Eggs: Know Your Chicken Farmer

The more Enviro Girl learns about her food, the more she shops with caution.  Hearing of ammonia-laden beef used in restaurants, Enviro Girl has sworn off Big Macs and Whoppers.  Long ago the truth about chicken nuggets made that “convenience food” disappear from her family’s menu.  But what about eggs?  A great source of protein, Enviro Girl’s family will eat a dozen or more a week between breakfast sandwiches and baked goods.  Mr. D likes his scrambled or hard-boiled, Enviro Girl prefers her yolk runny for dipping toast into.  For years Enviro Girl bought the store brand eggs without compunction.

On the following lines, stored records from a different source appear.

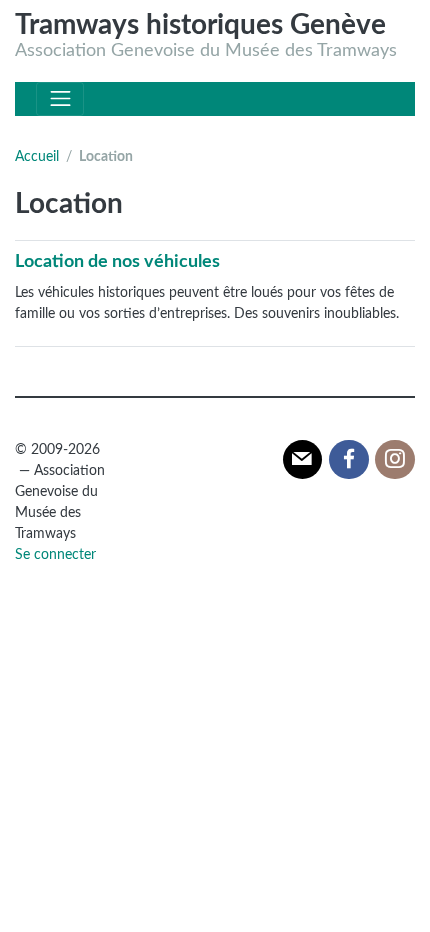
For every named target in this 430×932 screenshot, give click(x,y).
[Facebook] (349, 459)
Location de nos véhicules (117, 261)
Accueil (37, 157)
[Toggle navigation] (60, 99)
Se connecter (55, 555)
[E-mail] (303, 459)
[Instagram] (395, 459)
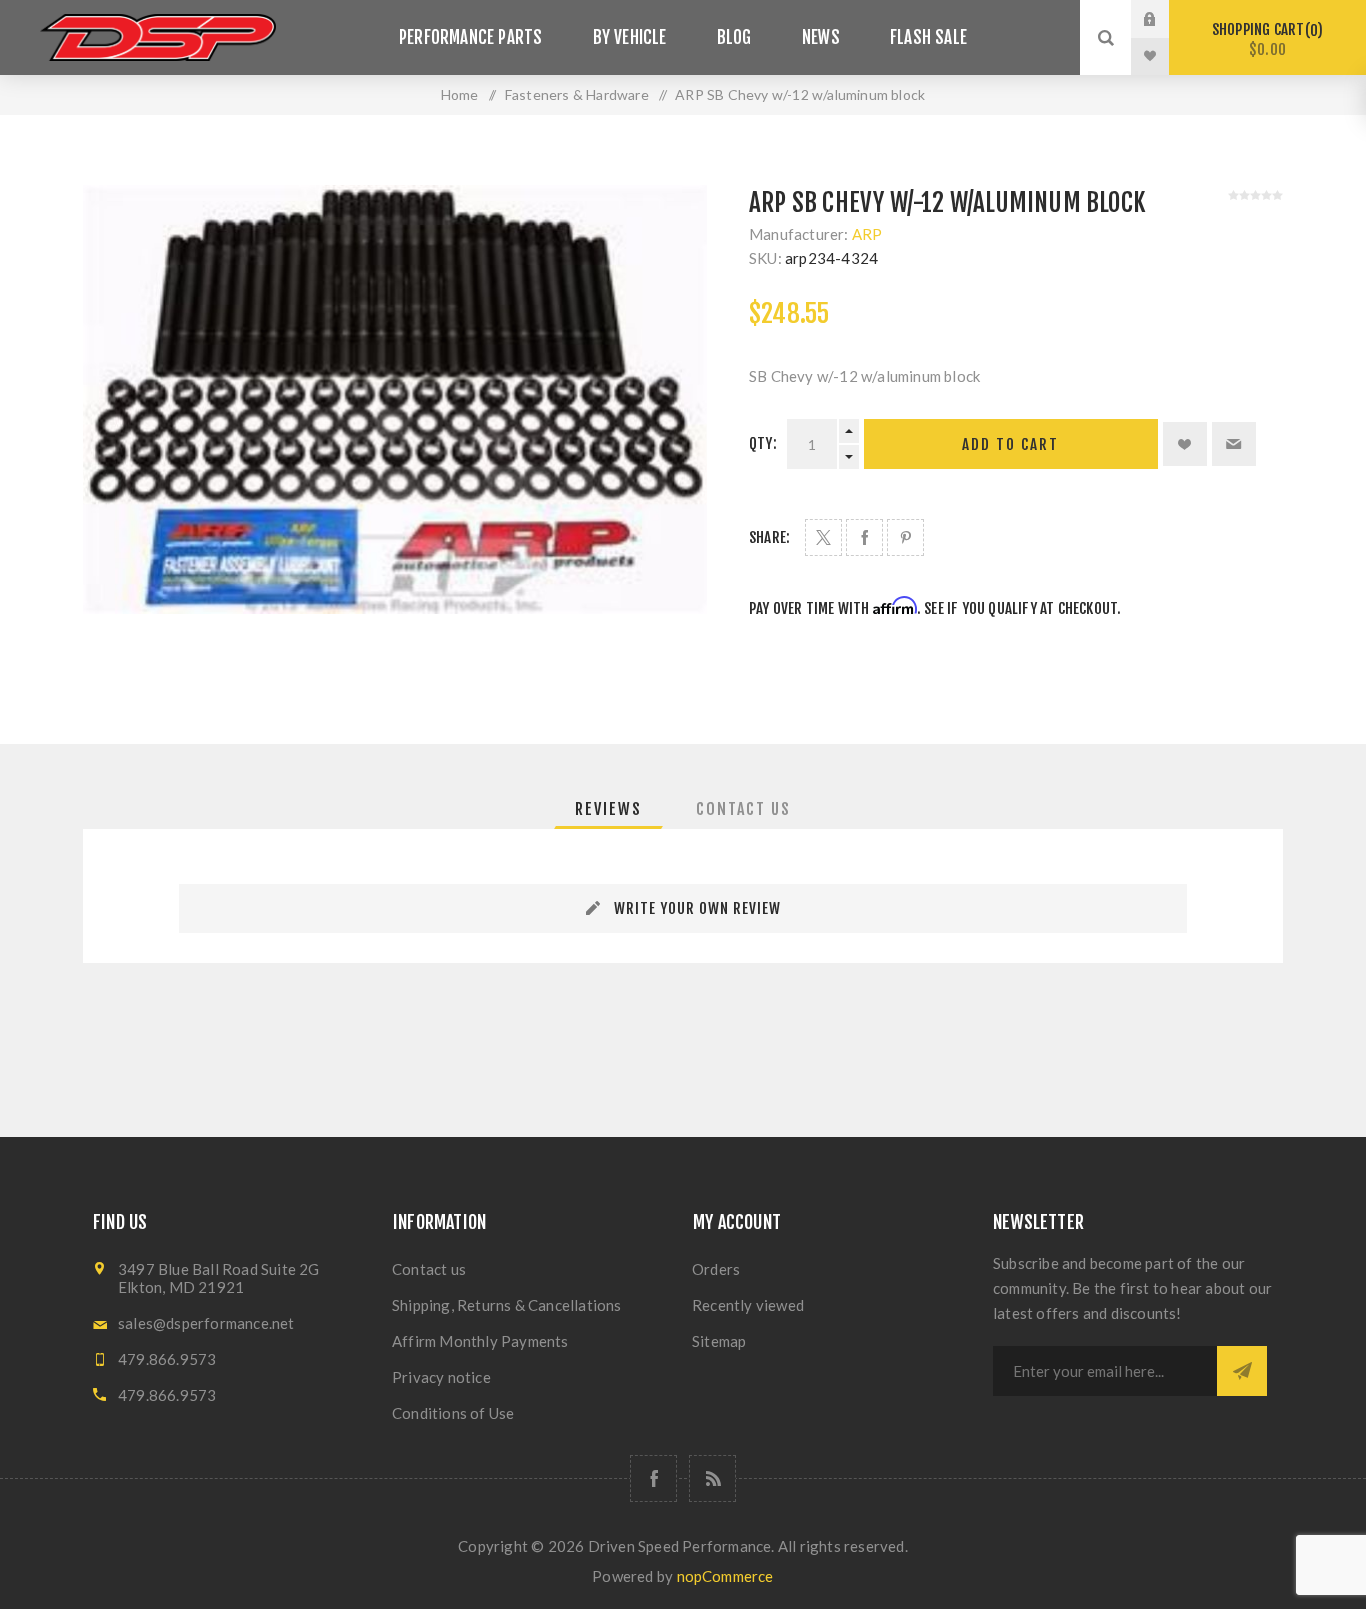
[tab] (608, 809)
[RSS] (712, 1478)
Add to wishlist (1185, 444)
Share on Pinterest (905, 537)
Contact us (429, 1269)
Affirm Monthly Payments (480, 1341)
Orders (716, 1269)
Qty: (763, 443)
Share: (769, 537)
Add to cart (1010, 444)
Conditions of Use (453, 1413)
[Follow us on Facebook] (653, 1478)
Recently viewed (748, 1305)
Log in (1165, 19)
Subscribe (1242, 1371)
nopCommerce (725, 1576)
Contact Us (743, 809)
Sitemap (719, 1341)
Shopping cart (1264, 39)
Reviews (608, 809)
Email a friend (1234, 444)
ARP (867, 234)
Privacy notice (441, 1377)
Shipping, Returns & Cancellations (507, 1305)
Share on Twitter (823, 537)
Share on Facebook (864, 537)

Then she joined a CSA and started buying farm fresh eggs produced by the free-roaming chickens her children happily chased each week when she dropped by the farm to pick up her share.  These chickens looked healthy and perky, their feathers gleamed in the sunshine, they pecked greedily at the ground for bugs and seeds.  Enviro Girl saw the barn where they lived–complete with little doors for them to come and go as they liked.  The babies were soft and delicately formed, weighing a couple ounces in the palm of her hand.  She knew the farmers used no pesticides, herbicides or chemical fertilizers on their property and these chickens were smaller than the deformed and frozen large-breasted Tyson chickens for sale in the local grocery store.  (Enviro Girl still cannot see a chicken breast and not conjure up images of Pamela Anderson.)  They looked…well…normal.

Buying the eggs from these chickens cost about three times what the store brand eggs cost in town, but they were bigger, had a longer shelf life and tasted better.  Enviro Girl checked around and learned that these free range organic eggs aren’t necessarily more nutritious, but they do not contain any trace amounts of harmful chemicals used in factory farms that do end up in eggs.  According to The Learning Channel, buying these expensive eggs were just more beneficial to the environment than to Enviro Girl’s health.  The Christian Science Monitor gives a pretty bleak picture of the egg industry–the cruelty to chickens, including pumping them full of antibiotics and clipping their beaks, makes those cheap store-bought eggs seem as horrible as cheap tennis shoes manufactured by enslaved Chinese children.  And “cage free” is no guarantee that the chickens lead a reasonable existance–”cage free” can merely mean thousands of chickens packed together in warehouse-sized barns where their waste pollutes land, air and water in surrounding areas.  The Humane Society of the United States gives even more graphic detail about the treatment of laying hens on its website, but not the most graphic–there were plenty of web sites full of images, but Enviro Girl didn’t feel they were always the most credible resources on this topic.

There is a clear link between our protein-heavy diet and the toll it takes on the environment, and while Enviro Girl is an omnivore, she eats animals and their byproducts with a conscience.  Switching to local eggs produced at local farms where Enviro Girl can attest firsthand to the treatment of the chickens makes Enviro Girl feel good.  She knows the chickens aren’t mistreated and they aren’t contributing to pollution either.  The eggs taste delicious and the little extra she spends … well, that’s just an ethical decision on her part.  Ethical for the environment and ethical for animals.